__What you need to do__: Write out again, exactly as they appear, the lines from the start of the data below through the line with "Given: Click the"; no pictures.

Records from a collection
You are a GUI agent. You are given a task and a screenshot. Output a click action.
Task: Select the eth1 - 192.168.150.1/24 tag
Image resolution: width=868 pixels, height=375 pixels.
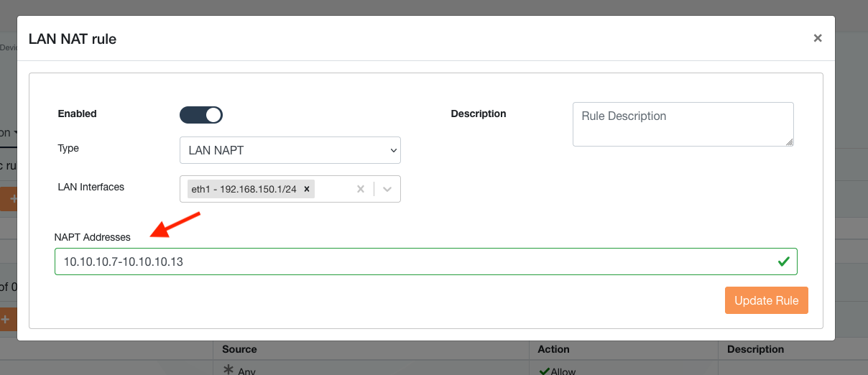pos(244,190)
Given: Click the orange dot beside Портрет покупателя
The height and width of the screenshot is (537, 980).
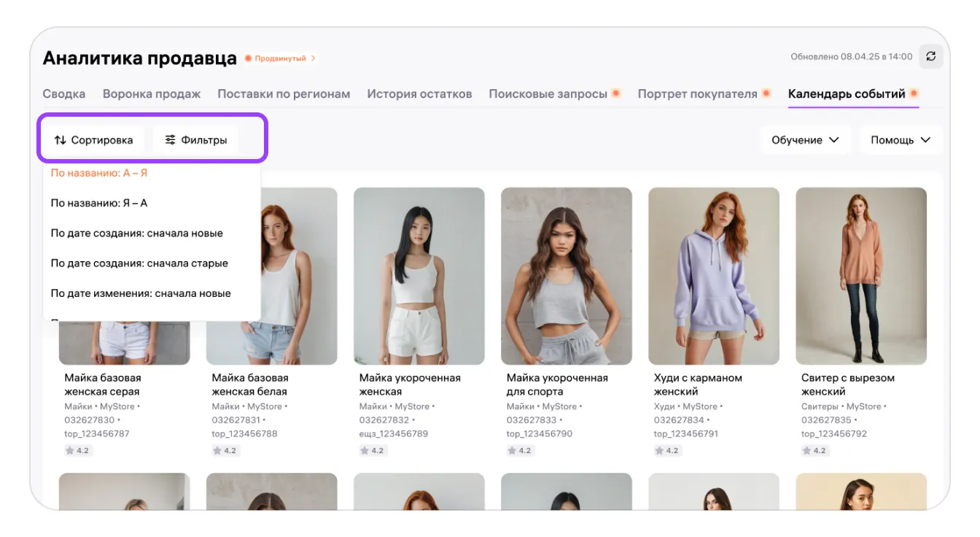Looking at the screenshot, I should (x=766, y=93).
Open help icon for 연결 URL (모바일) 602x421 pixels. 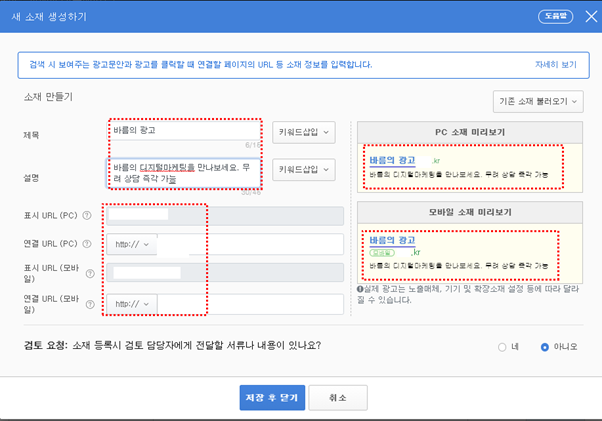pos(90,304)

__Answer below__:
You are a GUI agent. You are given a task and a screenshot. Output a click action.
Task: Select the eth1 - 192.168.150.1/24 tag
Image resolution: width=868 pixels, height=375 pixels.
pos(244,190)
Given: Click the orange dot beside Портрет покупателя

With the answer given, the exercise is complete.